In a recent SEBI order (link), they ban a good portion of the promoter family from trading further in any stock. Why?
Because the forensic audit turned out some serious issues. Let’s look at this:
First, it appears there was a Bandra Book . DHFL actually created a “dummy” branch and then went all ballistic on it:
I note from Initial Report that the Company had created a ‘logical partition’ in the Enterprise Resource Planning (ERP) Software used for bookkeeping and loan management purposes. This ‘logical partition’ stored data pertaining to only one branch – Bandra, which was a virtual branch. The report notes that this appears to be a parallel set of books of accounts maintained by the Company and all the loan accounts present in this module appear to be non-genuine. These accounts have been collectively called as ‘Bandra Books’ in the Initial Report. It is also stated in the report that approvals and fund disbursal in respect of “Bandra Book” accounts were provided by the Chairman and Managing Director of the DHFL-Kapil Wadhawan.
Which is interesting. So apparently they created a dummy branch, and gave some loans to some dummy people? Let’s read some more.
I note that the report states that out of the Rs. 23,815 crores shown as disbursed to Bandra Book entities in the accounts of the Company, only Rs. 11,755.79 crores was actually disbursed. This amount (Rs. 11,755.79 crores), the report notes, was disbursed to 91 entities, but was shown in the books of the company as comprising of 2,60,315 home loan accounts. The closing balance outstanding in the books of the company towards such accounts as of June 30, 2019 was Rs. 14,046 crores.
The transaction auditor verified the financial statements of 50 of the said 91 entities, which accounted for 70% of the disbursals, and noted that 34 entities had invested a portion of the loan amount received from the lender in companies which were linked to the promoters of DHFL. The report also identified that such entities had weak financial strength and their repayment capacity was doubtful. These loans were unsecured and given without taking any collateral.
The report concludes that the Company suffered a notional loss of Rs. 3,348 crores as the interest charged on such loans was lower than the interest charged for other similar entities by the Company in the normal course of business.
I also observe that the report notes that if the interest income generated from the Bandra Book accounts were taken out from the total interest income reported by the Company, then
for the period FY 2008 to FY 2019, DHFL would have made a loss in all years except FY 2018.
What the auditor is saying is: If DHFL had not created dummy loans and given money indirectly to promoter entities, they would have shown a loss for 10 out of the last 11 years.

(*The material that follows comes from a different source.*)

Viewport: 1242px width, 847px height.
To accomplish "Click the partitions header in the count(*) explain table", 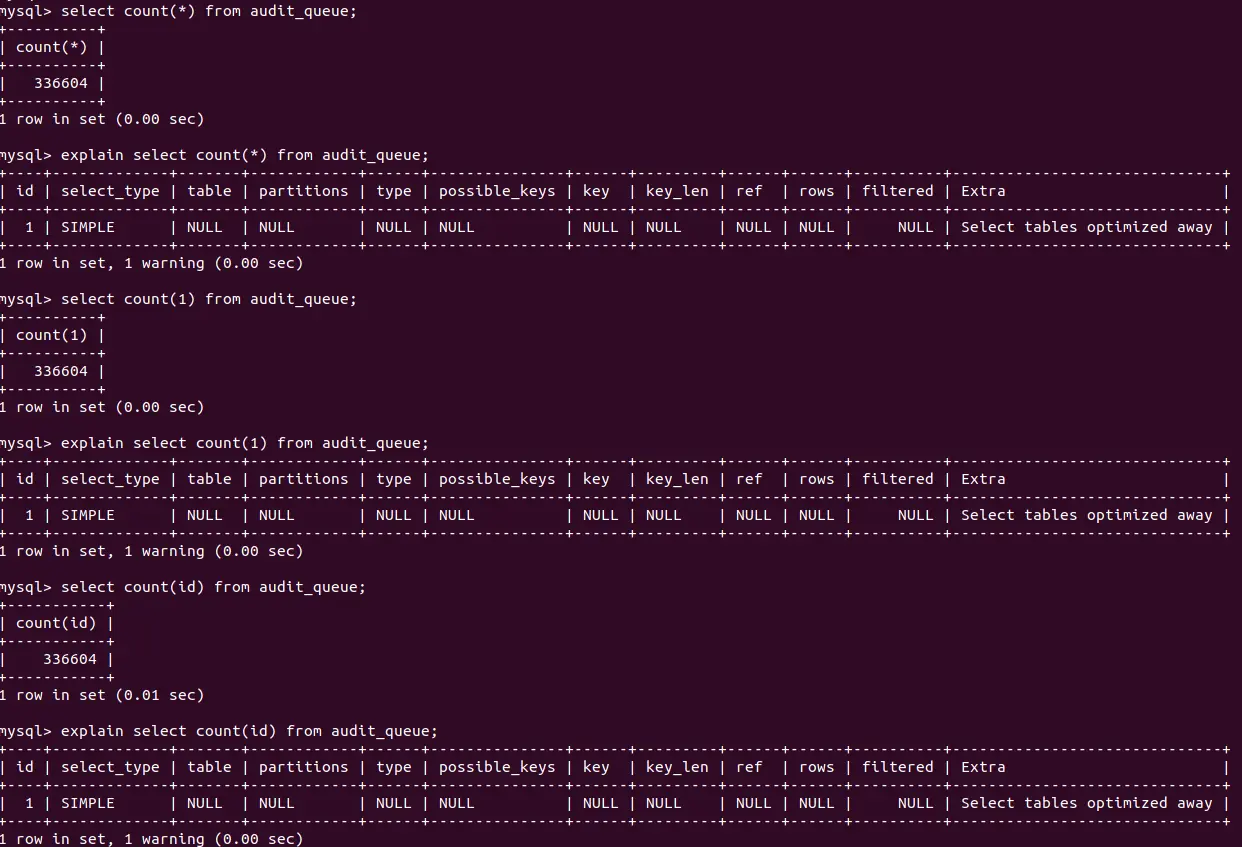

There are a gazillion lawsuits, and reports and all that. RBI is supposed to now “fix” DHFL somehow, but it hasn’t, for over a year now. The idea must be to sell what’s left, quickly. Left on its own, no one will pay back , and all loans become NPAs; eventually even retail will start to get the idea. There is simply no sense of urgency from the RBI.
The auditor’s notes clearly indicate that a more detailed criminal investigation should follow against the promoters.

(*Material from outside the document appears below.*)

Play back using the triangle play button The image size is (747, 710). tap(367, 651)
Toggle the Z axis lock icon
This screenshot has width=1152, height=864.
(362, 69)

The 11,000 cr. hole is relatively small, but the issue now is the wholesale loans where builders aren’t paying back, and that figure is now 40,000 cr. Think of this another way. They still have 80,000 cr. of assets, of which 50,000 cr. is already bad. Add this Rs. 11,000 cr. further. They have around Rs. 90,000 cr. of financial liabilities. Even if all of the NPAs go to zero (there will still be some residual value because you can sell the real estate collateral) there should be roughly 20,000 cr. or about 20% of the liabilities available to pay back the depositors and bondholders. The bonds trade at roughly 20% to 30% of face values. if there’s a resolution that allows for these 70% to 80% haircuts, that might set the ball rolling faster.

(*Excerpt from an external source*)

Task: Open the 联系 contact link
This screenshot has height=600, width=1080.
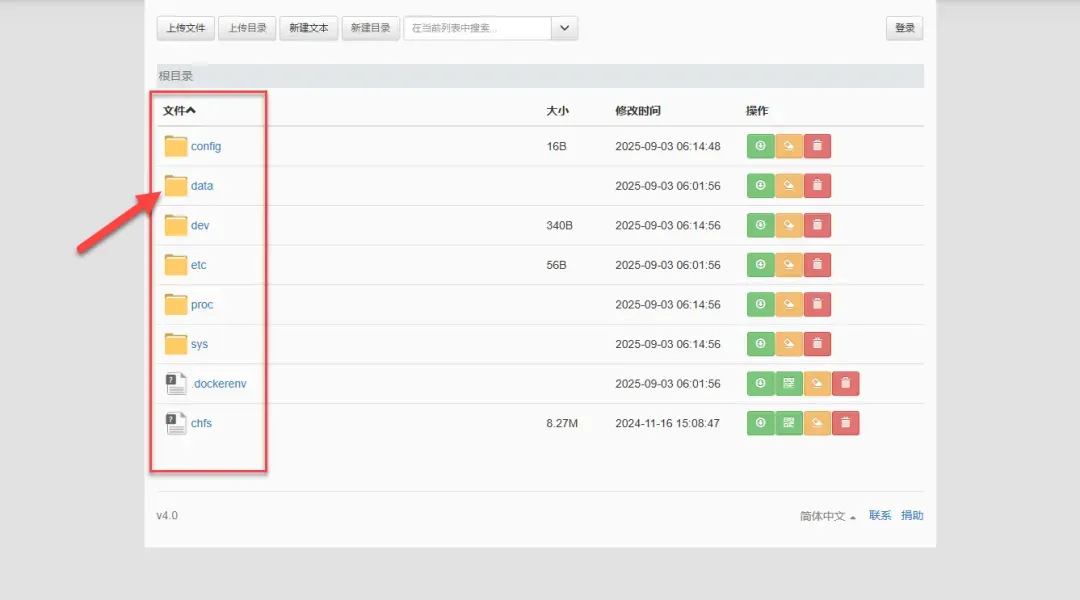Action: click(x=880, y=516)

Note: Reader Anand Shah notes that there is also about 7,000 cr. of cash, and some of the asset are after cuts in fair value (due to write offs or provisions). This should result in a larger recovery than 20,000 cr. – perhaps 30,000 cr. if you include that. Recoveries of course, depend on the quality the retail book, which has 20%+ NPAs, which is absolutely huge for a housing loan portfolio, and brings a lot of it under suspicion as well. (Thanks Anand!)
We will know soon when the resolution comes through about how much a bidder may be willing to pay for this.
In the sea of uncertainty and in all this murkiness, it’s unlikely that a buyer will emerge for DHFL as a company. Maybe they’ll cherry pick and buy the loans, but not the company as a whole, because who knows what lurks within what is being called a retail or wholesale book? Debt markets will take a haircut, of course. Stock markets price the stock at Rs. 13 per share. Which is about Rs. 13 more than it’s worth, in my opinion.